Flight to niche. With Tasty, BuzzFeed was relatively early to the push to create specialty brands as opposed to the Yahoo approach of a monolithic brand. It ended up with several verticals, although few have broken through to the degree Tasty did. The next BuzzFeed will likely be a collection of creator-led vertical brands. With HuffPost and now Complex, BuzzFeed is on its way to being a collection of publishing assets that down the line could end up looking a lot like Hearst or Condé Nast.

A publicly traded BuzzFeed is an important moment for digital media as it matures and the companies that were once thought of as the cool kids and the hot new things start to preach the gospel of “operational efficiency” and profit margins. Jonah now peppers “sustainability” liberally in his answers to questions about BuzzFeed’s future, and is backing that talk up by slow walking negotiations with BuzzFeed News’s union while noting it is 4.5% of BuzzFeed employees and is “the only content team that doesn’t contribute profit.” The message is clear: BuzzFeed isn’t about viral experiments anymore.

Through all the ups and downs, BuzzFeed has built a meaningful business with over $500 million in revenue this year that’s well positioned to be among the handful of scaled digital content companies. That likely means leaving behind the days of wacky experimentation in favor of operational and financial rigor, but getting older and more mature sure beats the alternative.

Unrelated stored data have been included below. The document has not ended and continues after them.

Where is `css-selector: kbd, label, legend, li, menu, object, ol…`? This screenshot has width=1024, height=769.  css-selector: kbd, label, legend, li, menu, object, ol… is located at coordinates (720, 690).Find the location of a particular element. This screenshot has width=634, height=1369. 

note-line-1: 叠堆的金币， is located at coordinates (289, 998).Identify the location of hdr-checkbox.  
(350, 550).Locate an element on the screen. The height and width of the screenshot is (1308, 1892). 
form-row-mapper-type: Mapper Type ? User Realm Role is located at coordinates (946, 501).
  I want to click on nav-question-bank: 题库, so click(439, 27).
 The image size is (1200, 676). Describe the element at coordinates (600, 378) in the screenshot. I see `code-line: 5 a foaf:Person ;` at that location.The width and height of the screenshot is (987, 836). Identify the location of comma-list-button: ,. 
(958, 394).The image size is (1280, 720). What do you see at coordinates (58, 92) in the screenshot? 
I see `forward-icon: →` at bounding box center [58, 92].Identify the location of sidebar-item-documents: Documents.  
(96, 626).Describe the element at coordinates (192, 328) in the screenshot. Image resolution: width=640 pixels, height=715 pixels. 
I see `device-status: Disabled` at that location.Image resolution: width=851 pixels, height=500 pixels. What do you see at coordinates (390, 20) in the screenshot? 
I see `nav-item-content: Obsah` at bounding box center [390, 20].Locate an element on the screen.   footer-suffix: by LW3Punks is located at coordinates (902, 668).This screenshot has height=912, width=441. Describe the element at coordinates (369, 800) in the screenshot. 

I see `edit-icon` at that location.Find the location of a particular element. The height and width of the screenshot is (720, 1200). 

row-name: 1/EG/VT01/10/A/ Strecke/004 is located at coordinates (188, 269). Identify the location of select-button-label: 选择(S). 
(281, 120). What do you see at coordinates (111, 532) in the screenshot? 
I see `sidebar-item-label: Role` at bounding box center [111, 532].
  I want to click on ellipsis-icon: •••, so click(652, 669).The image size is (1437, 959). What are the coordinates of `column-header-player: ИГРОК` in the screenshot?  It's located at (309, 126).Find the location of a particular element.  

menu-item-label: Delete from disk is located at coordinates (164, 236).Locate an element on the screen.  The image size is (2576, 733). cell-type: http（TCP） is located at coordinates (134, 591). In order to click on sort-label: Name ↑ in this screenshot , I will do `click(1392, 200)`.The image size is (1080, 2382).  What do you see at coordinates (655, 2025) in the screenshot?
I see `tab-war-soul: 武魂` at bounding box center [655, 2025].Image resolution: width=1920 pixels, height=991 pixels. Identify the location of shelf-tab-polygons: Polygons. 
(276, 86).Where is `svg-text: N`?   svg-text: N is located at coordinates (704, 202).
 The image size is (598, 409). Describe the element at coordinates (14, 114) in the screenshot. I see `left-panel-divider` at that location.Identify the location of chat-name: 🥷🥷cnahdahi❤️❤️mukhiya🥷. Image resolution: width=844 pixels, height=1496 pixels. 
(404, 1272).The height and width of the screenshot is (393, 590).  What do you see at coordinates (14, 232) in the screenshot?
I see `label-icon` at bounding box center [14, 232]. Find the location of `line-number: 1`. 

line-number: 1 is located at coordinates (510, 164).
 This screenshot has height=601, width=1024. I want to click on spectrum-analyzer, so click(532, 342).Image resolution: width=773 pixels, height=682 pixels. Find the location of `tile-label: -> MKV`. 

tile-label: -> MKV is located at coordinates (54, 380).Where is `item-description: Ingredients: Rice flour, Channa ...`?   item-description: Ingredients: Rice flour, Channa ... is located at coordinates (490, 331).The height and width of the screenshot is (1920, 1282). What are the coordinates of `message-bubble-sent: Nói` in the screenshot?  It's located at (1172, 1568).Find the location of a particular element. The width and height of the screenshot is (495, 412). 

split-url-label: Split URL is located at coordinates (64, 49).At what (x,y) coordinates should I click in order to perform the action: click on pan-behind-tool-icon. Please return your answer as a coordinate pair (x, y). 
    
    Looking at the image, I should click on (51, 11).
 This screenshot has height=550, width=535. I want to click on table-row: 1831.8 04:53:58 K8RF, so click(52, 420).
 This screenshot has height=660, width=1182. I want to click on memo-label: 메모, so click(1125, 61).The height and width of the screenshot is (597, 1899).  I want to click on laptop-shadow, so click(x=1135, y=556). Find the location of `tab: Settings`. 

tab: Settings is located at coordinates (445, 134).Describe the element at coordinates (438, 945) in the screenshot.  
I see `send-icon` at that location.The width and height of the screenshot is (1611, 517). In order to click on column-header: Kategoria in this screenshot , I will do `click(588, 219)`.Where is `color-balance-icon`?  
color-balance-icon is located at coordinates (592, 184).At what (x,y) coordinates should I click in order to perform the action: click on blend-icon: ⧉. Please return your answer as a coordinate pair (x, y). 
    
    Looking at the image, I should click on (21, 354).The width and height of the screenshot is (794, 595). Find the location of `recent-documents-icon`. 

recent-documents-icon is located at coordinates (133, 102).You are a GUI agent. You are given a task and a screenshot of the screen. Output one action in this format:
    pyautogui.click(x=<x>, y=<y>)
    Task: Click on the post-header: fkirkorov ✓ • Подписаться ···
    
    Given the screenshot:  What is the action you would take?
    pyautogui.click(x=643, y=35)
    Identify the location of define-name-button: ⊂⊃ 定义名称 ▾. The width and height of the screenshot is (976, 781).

Coming up on Monday, Silverblade Partners CEO Bernard Urban joins The Rebooting Show to discuss how Silverblade is helping to solve a major pain point for advertising media: Managing cash flow in a business with payment cycles that can last 60 days or longer. Bernard and I will discuss the unique challenges this places on publishers, agencies and all other companies in advertising media. Silverblade has built a cashflow solution that will finance accounts receivable and accounts payable on more flexible and favorable terms than typical options like factoring and lines of credit. We’ll go into the details about why liquidity challenges are impediments to growth in many companies, and how Silverblade makes trade finance into a strategic advantage. Learn more about how Silverblade helps its partners achieve greater liquidity, better payment terms and higher credit limits.

Things to check out

Web3 needs more real-world examples, and they’re starting to slowly emerge. Dirt is a niche publication that’s been at the forefront of experimenting with new models. Its year-end recap notes that it raised $65,000 through an NFT collection of drawings. Of course, some of that is simply timing as the market for NFT was quite frothy when Dirt sold its collection in October. Kyle Chayka’s recap touches on some thorny issues that remain, such as how decentralized groups handle governance.

But if you’re still confused on the potential of all this, check out the new end-of-year mega presentation from Benedict Evans. He breaks down the major shift web3 represents as “new models for building software, internet businesses and networks.” This “dream of a next version of the internet” hinges on power going from centralized platforms to individuals, a compelling narrative that, even if it only partially comes to pass, will result in dramatic changes to many sectors, in particular the media business.

The Financial Times is touting an “exceptional” year. The Nikkei-owned business publication said it came in ahead of its forecasts, although it didn’t give specific numbers. As a result, employees are being given $7,700 bonuses. The biggest unexpected trend of 2021 is how well many publications have done, not just in comparison to a moribund 2020.

It’s not just subscriptions that are doing well. The ad business is cyclical, which pinches in down economies but the opposite happens in hot economies like the one we’re in right now. GroupM, the biggest ad buyer in the world, revised its ad spending outlook to be more optimistic, with the expectation that digital advertising will rise 31%.

The Great Resignation isn’t a temporary phenomenon. The sharp break necessitated by the pandemic has opened many people’s eyes to new ways of living, and there’s no chance of reversing that. My bet is we will only appreciate how profound this shift is a couple decades down the line. Ed Zitron has a good counter that this is all privileged pablum.